Search the entries for the word "computer" and pull out each line that has it.

[TASK MATERIAL — start]

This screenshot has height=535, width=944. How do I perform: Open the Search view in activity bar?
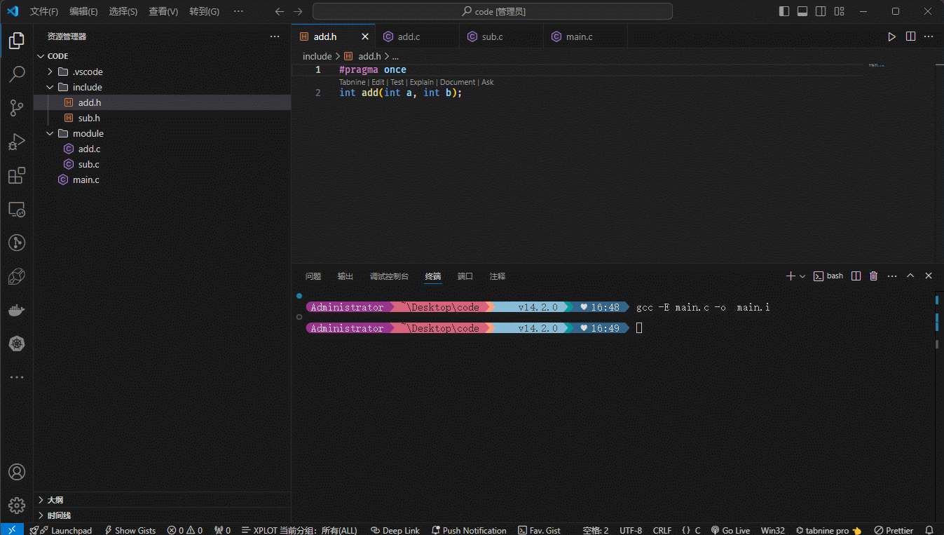(x=17, y=74)
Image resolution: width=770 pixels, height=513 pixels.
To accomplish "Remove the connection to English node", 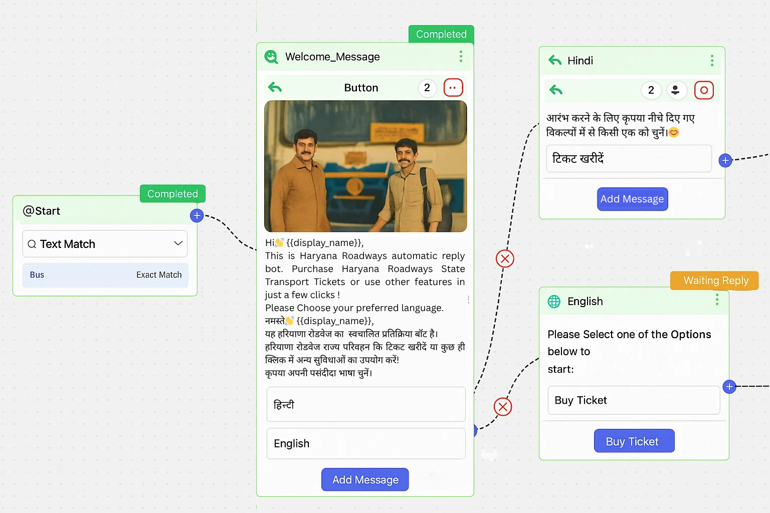I will coord(503,407).
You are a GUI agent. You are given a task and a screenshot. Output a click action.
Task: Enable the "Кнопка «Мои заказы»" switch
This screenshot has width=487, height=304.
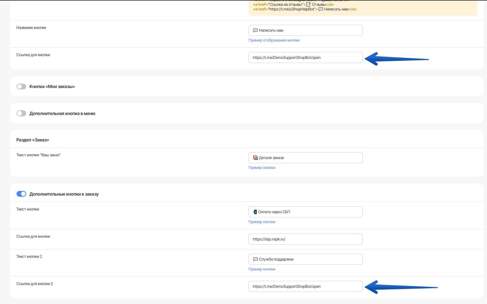(21, 87)
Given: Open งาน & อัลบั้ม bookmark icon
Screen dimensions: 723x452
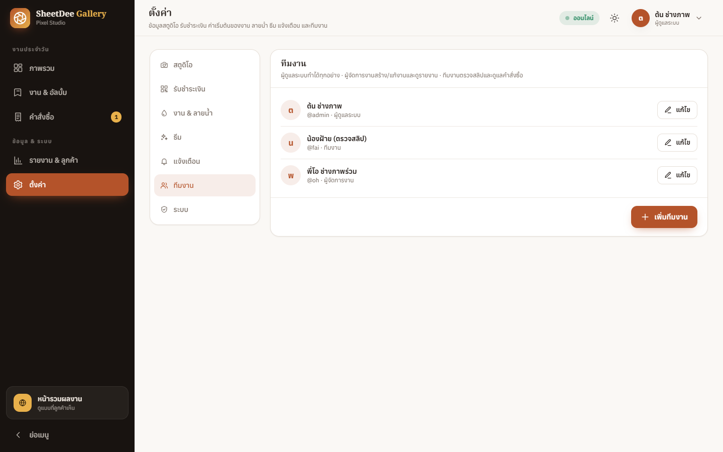Looking at the screenshot, I should click(x=18, y=92).
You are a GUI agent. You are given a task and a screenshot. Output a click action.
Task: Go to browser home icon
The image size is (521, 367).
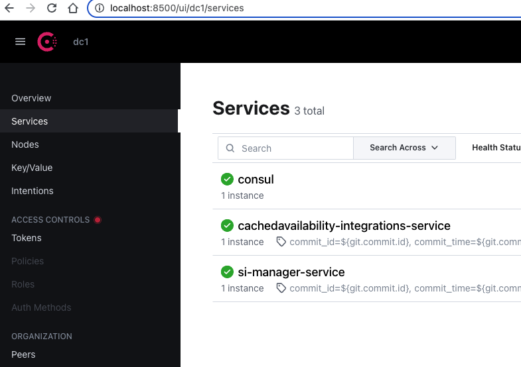[73, 9]
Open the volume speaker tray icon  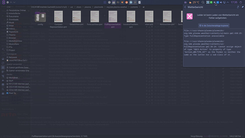(221, 2)
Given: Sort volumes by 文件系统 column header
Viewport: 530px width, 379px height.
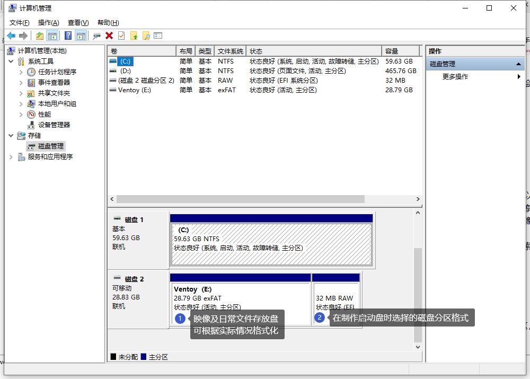Looking at the screenshot, I should tap(231, 51).
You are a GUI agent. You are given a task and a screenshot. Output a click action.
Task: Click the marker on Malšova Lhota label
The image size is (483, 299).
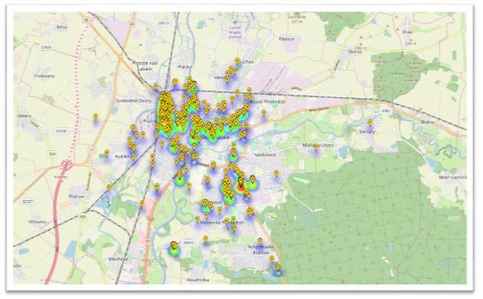315,147
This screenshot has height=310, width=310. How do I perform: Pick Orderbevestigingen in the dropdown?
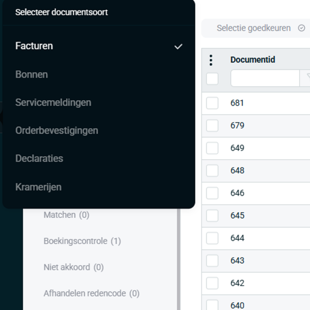click(x=57, y=131)
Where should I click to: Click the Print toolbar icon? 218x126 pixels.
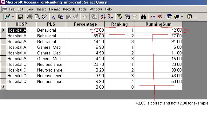point(30,17)
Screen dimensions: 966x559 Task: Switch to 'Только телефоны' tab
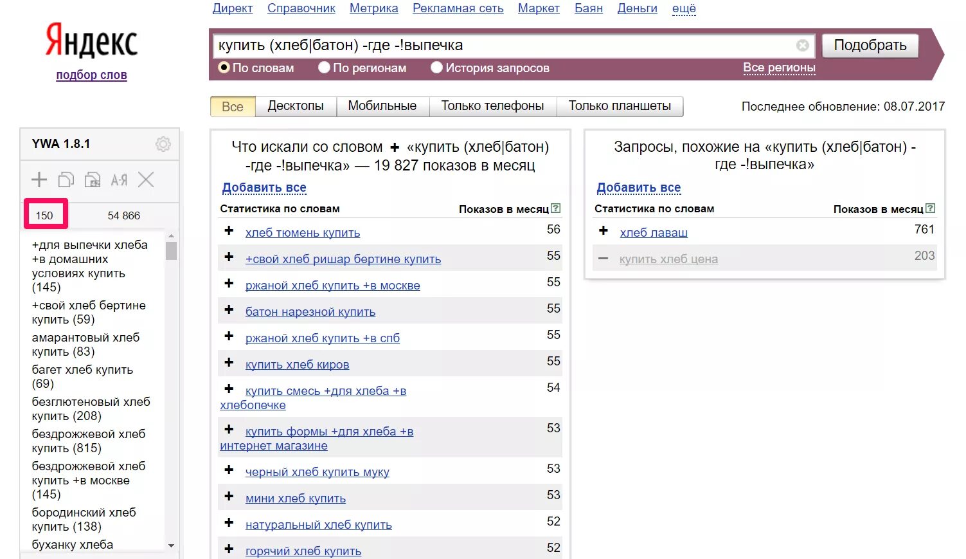coord(492,106)
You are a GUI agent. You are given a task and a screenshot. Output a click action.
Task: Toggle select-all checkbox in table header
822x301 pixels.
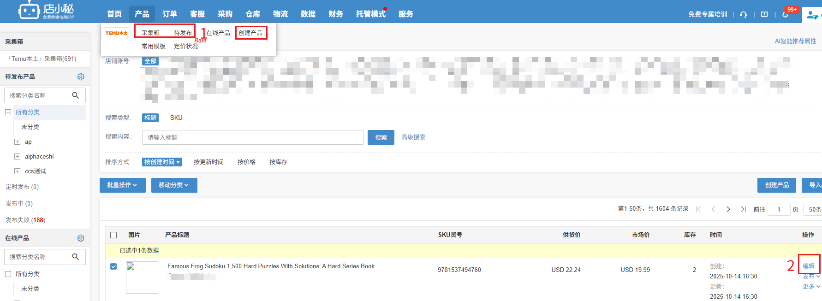point(113,235)
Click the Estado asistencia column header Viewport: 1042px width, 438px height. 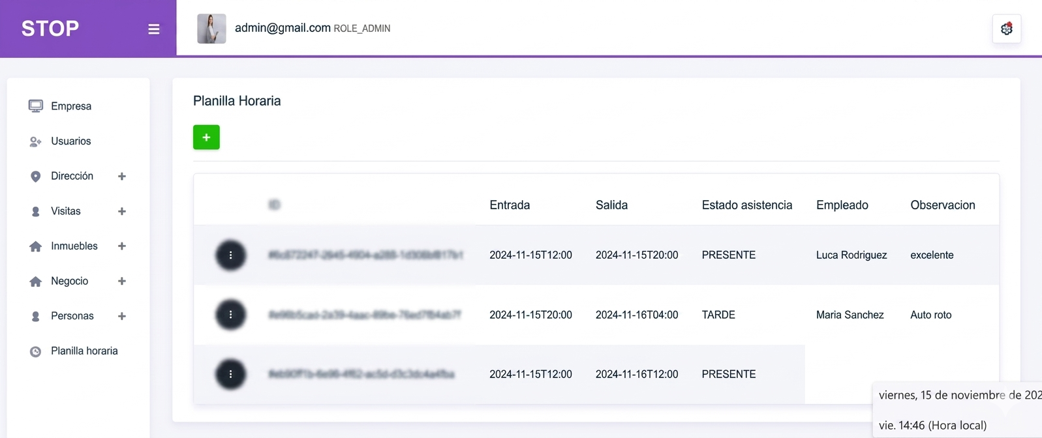click(x=746, y=205)
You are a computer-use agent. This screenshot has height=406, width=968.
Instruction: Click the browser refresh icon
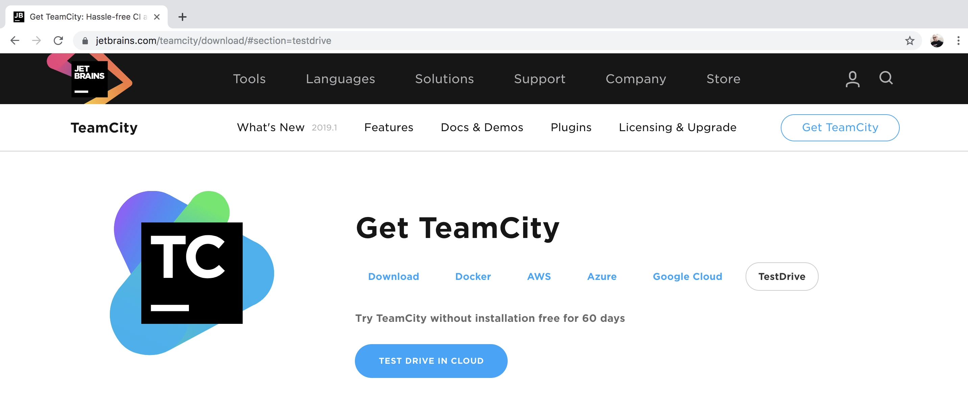click(x=58, y=40)
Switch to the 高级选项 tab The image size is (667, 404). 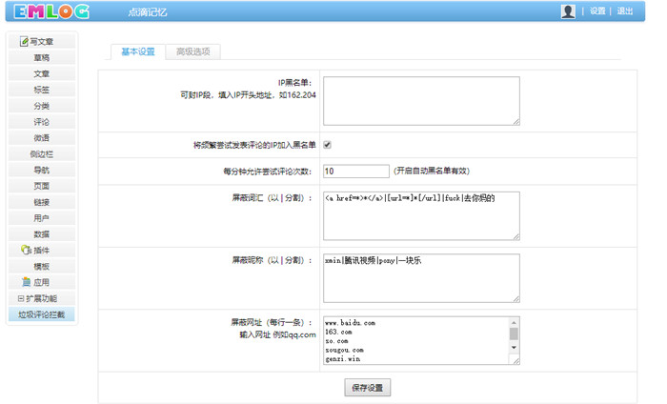193,51
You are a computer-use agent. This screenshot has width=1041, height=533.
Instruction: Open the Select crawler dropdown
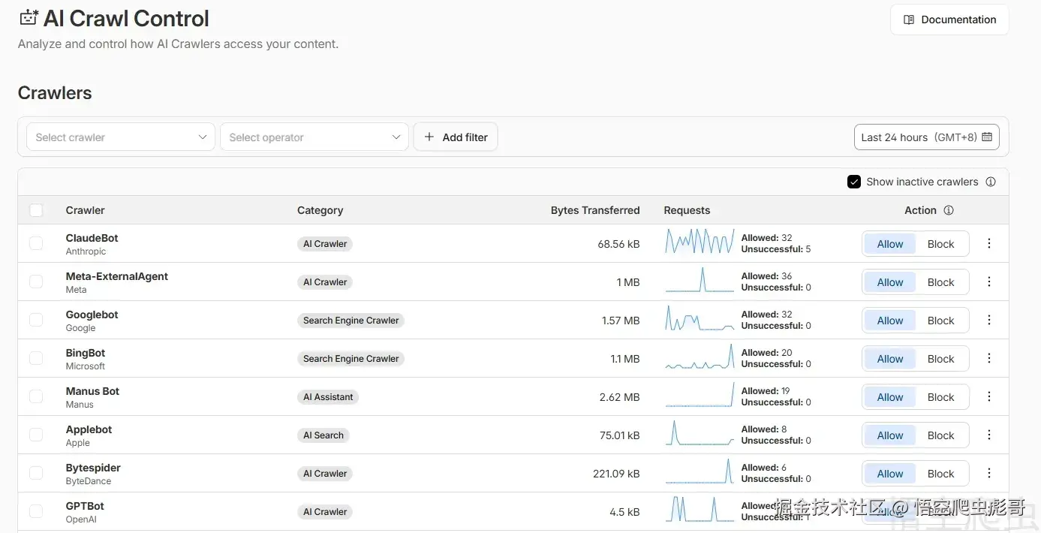pos(121,137)
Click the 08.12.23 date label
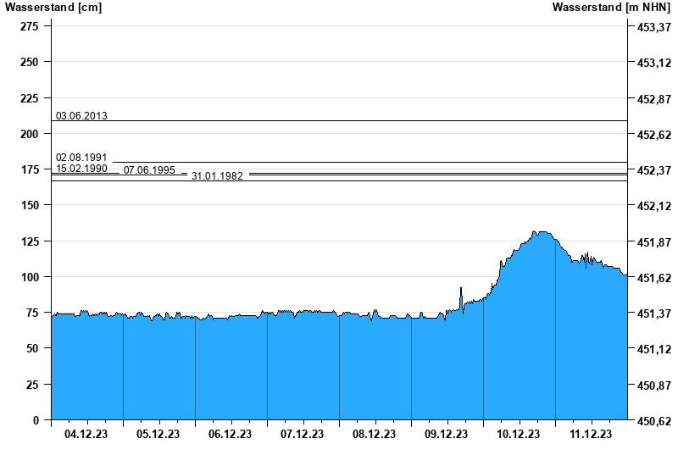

[TASK MATERIAL — finish]

## TASK SOLUTION
You are a computer-use agent. This screenshot has height=406, width=968.
You are a computer-use agent. This screenshot has width=1041, height=533.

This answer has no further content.